Quant à l'erreur et incertitude de l'opération des sens, chacun s'en peut fournir autant d'exemple qu'il lui plaira, tant les fautes et tromperies qu'ils nous font, sont ordinaires. [..]
Qu'on loge un philosophe dans une cage de menus filets de fer clairsemés, qui soit suspendue au haut des tours de Notre-Dame de Paris , il verra par raison évidente qu'il est impossible qu'il en tombe, et si (1), ne se saurait garder (s'il n'ai accoutumé le métier des recouvreurs (2) ) que la vue de cette hauteur extrême ne l'épouvante et ne le transisse. Car nous avons assez à faire de nous assurer aux galeries (3) qui sont en nos clochers, si elles sont façonnées à jour (4) encore qu'elles soient de pierre. Il y en a qui n'en peuvent pas seulement porter la pensée. Qu'on jette une poutre entre ces deux tours, d'une grosseur telle qu'il nous la faut à nous promener (5) dessus: il n'y a sagesse philosophique de si grande fermeté qui puisse nous donner courage d'y marcher comme nous ferions, si elle était à terre.

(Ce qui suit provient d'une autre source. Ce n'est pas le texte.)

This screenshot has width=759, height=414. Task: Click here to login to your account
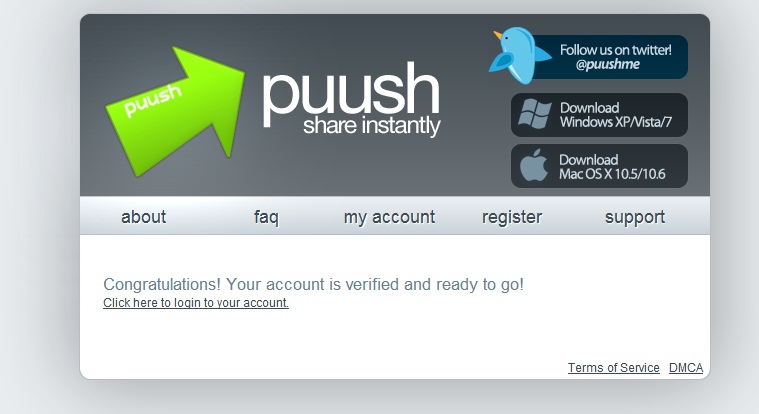196,303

J'ai souvent essayé cela en nos montagne de deçà (6) (et si suis de ceux qui ne s'effrayent que médiocrement de telles choses) que je ne pouvais souffrir la vue de cette profondeur infinie sans horreur et tremblements de jarrets et de cuisses, encore qu'il s'en fallût bien ma longueur que ne fusse du tout au bord, et n'eusse sur choir(7) si je ne me fusse porté à escient au danger. J'y remarquai aussi, quelque hauteur qu'il y eût, pourvu la diviser, que cela nous allège et donne assurance, comme si c'était chose de quoi à la chute nous pussions recevoir secours; mais que les précipices coupés (8) et unis, nous ne les pouvons pas seulement regarder sans tournoiement de tête: "ut despici sine vertigine simul oculorum animique non possit(9)", qui est une évidente imposture de la vue. Ce beau philosophe (10) se creva les yeux pour décharger l'âme de la débauche qu'elle en recevait, et pouvoir philosopher en liberté.

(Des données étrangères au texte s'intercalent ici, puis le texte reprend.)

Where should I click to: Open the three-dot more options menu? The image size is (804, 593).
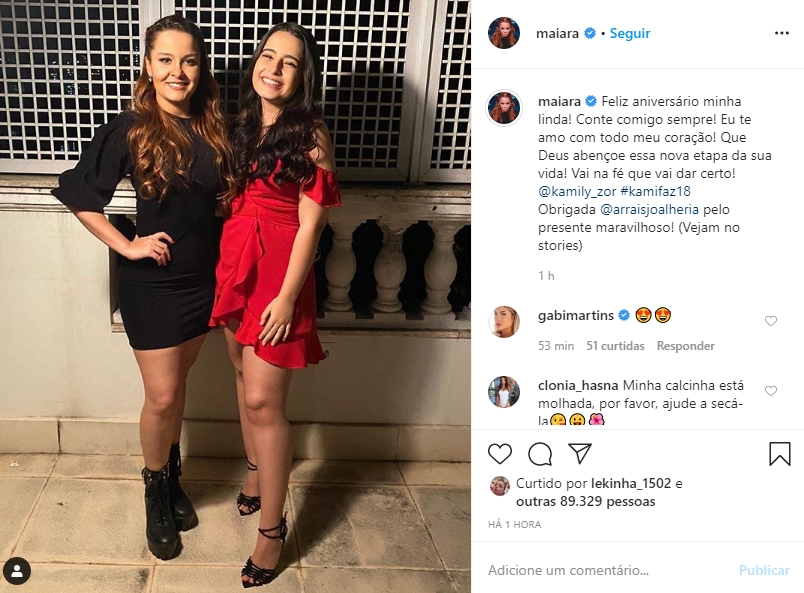(x=781, y=33)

1.Et pourtant- 2.Couvreur- 3.De nous rassurer grâce aux galeries- 4. A claire voie- 5.Pour nous promener- 6.Les Pyrénées- 7.Je n'aurais pas pu tomber sauf si je m'y étais exposé exprès ("a escient")- 8.Abrupts- 9. "Si bien qu'on ne peut regarder en bas sans que le vertige saisisse et les yeux et les esprits" (tite live) - 10. Démocrite, philosophe grec.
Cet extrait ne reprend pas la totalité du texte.